--- Work item ---
Repeat each line of the records below exactly.

-=-=-=-=-

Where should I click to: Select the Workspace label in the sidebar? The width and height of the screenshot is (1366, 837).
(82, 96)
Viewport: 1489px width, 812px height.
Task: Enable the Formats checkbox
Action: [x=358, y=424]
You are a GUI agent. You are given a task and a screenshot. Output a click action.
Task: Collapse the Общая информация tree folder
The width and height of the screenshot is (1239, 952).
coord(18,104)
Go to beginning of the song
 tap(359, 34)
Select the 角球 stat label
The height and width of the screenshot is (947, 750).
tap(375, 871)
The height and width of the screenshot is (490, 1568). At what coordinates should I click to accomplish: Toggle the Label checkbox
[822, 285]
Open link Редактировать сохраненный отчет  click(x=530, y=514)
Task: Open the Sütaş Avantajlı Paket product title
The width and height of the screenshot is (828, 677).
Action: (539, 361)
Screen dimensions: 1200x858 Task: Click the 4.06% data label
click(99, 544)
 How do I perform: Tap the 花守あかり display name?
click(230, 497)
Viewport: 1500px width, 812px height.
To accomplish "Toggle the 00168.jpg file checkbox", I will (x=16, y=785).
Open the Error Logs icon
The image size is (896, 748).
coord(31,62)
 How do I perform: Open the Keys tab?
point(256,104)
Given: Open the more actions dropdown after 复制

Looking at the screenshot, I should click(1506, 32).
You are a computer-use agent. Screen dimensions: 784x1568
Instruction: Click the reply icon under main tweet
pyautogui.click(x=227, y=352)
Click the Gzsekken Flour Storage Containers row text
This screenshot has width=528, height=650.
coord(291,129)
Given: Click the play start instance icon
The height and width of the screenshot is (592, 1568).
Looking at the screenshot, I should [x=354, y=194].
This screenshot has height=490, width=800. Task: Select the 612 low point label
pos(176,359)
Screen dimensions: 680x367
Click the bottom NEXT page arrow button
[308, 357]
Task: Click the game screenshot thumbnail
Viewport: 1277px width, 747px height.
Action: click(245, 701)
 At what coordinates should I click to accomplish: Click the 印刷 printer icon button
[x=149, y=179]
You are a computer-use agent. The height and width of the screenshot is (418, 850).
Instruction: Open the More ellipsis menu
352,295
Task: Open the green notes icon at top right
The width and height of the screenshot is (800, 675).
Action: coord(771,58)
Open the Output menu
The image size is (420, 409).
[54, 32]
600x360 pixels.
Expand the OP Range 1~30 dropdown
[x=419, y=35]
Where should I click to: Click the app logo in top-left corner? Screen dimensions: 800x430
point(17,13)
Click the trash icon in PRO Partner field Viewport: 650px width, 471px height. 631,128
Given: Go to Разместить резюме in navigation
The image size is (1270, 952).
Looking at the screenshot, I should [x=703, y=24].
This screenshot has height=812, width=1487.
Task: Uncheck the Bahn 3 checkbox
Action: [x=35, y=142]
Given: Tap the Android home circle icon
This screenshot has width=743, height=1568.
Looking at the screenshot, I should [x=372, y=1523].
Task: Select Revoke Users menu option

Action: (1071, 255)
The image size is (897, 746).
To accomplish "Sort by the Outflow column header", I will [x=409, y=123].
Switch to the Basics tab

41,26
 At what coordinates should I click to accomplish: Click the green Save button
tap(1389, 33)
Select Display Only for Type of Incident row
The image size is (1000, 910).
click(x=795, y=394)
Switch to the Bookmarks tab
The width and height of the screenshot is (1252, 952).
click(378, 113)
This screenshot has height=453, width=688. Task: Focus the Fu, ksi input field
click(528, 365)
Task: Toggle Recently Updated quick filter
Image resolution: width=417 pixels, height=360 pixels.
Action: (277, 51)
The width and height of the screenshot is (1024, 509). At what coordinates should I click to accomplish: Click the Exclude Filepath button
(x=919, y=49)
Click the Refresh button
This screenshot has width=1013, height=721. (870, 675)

-=-=-=-=-

--- Task response ---
Where should I click to: Select the Workspace label in the sidebar? The width and height of the screenshot is (1366, 837).
(82, 96)
Viewport: 1489px width, 812px height.
Task: Enable the Formats checkbox
Action: [x=358, y=424]
You are a GUI agent. You are given a task and a screenshot. Output a click action.
Task: Collapse the Общая информация tree folder
The width and height of the screenshot is (1239, 952).
coord(18,104)
Go to beginning of the song
 tap(359, 34)
Select the 角球 stat label
The height and width of the screenshot is (947, 750).
tap(375, 871)
The height and width of the screenshot is (490, 1568). At what coordinates should I click to accomplish: Toggle the Label checkbox
[822, 285]
Open link Редактировать сохраненный отчет  click(x=530, y=514)
Task: Open the Sütaş Avantajlı Paket product title
The width and height of the screenshot is (828, 677).
Action: (539, 361)
Screen dimensions: 1200x858 Task: Click the 4.06% data label
click(99, 544)
 How do I perform: Tap the 花守あかり display name?
click(230, 497)
Viewport: 1500px width, 812px height.
To accomplish "Toggle the 00168.jpg file checkbox", I will (x=16, y=785).
Open the Error Logs icon
The image size is (896, 748).
coord(31,62)
 How do I perform: Open the Keys tab?
point(256,104)
Given: Open the more actions dropdown after 复制

Looking at the screenshot, I should click(1506, 32).
You are a computer-use agent. Screen dimensions: 784x1568
Instruction: Click the reply icon under main tweet
pyautogui.click(x=227, y=352)
Click the Gzsekken Flour Storage Containers row text
This screenshot has width=528, height=650.
coord(291,129)
Given: Click the play start instance icon
The height and width of the screenshot is (592, 1568).
Looking at the screenshot, I should [x=354, y=194].
This screenshot has height=490, width=800. Task: Select the 612 low point label
pos(176,359)
Screen dimensions: 680x367
Click the bottom NEXT page arrow button
[308, 357]
Task: Click the game screenshot thumbnail
Viewport: 1277px width, 747px height.
Action: click(245, 701)
 At what coordinates should I click to accomplish: Click the 印刷 printer icon button
[x=149, y=179]
You are a computer-use agent. The height and width of the screenshot is (418, 850).
Instruction: Open the More ellipsis menu
352,295
Task: Open the green notes icon at top right
The width and height of the screenshot is (800, 675).
Action: coord(771,58)
Open the Output menu
The image size is (420, 409).
[54, 32]
600x360 pixels.
Expand the OP Range 1~30 dropdown
[x=419, y=35]
Where should I click to: Click the app logo in top-left corner? Screen dimensions: 800x430
point(17,13)
Click the trash icon in PRO Partner field Viewport: 650px width, 471px height. 631,128
Given: Go to Разместить резюме in navigation
The image size is (1270, 952).
Looking at the screenshot, I should [x=703, y=24].
This screenshot has height=812, width=1487.
Task: Uncheck the Bahn 3 checkbox
Action: [x=35, y=142]
Given: Tap the Android home circle icon
This screenshot has width=743, height=1568.
Looking at the screenshot, I should [x=372, y=1523].
Task: Select Revoke Users menu option

Action: (1071, 255)
The image size is (897, 746).
To accomplish "Sort by the Outflow column header", I will [x=409, y=123].
Switch to the Basics tab

41,26
 At what coordinates should I click to accomplish: Click the green Save button
tap(1389, 33)
Select Display Only for Type of Incident row
The image size is (1000, 910).
click(x=795, y=394)
Switch to the Bookmarks tab
The width and height of the screenshot is (1252, 952).
click(378, 113)
This screenshot has height=453, width=688. Task: Focus the Fu, ksi input field
click(528, 365)
Task: Toggle Recently Updated quick filter
Image resolution: width=417 pixels, height=360 pixels.
Action: (277, 51)
The width and height of the screenshot is (1024, 509). At what coordinates should I click to accomplish: Click the Exclude Filepath button
(x=919, y=49)
Click the Refresh button
This screenshot has width=1013, height=721. (870, 675)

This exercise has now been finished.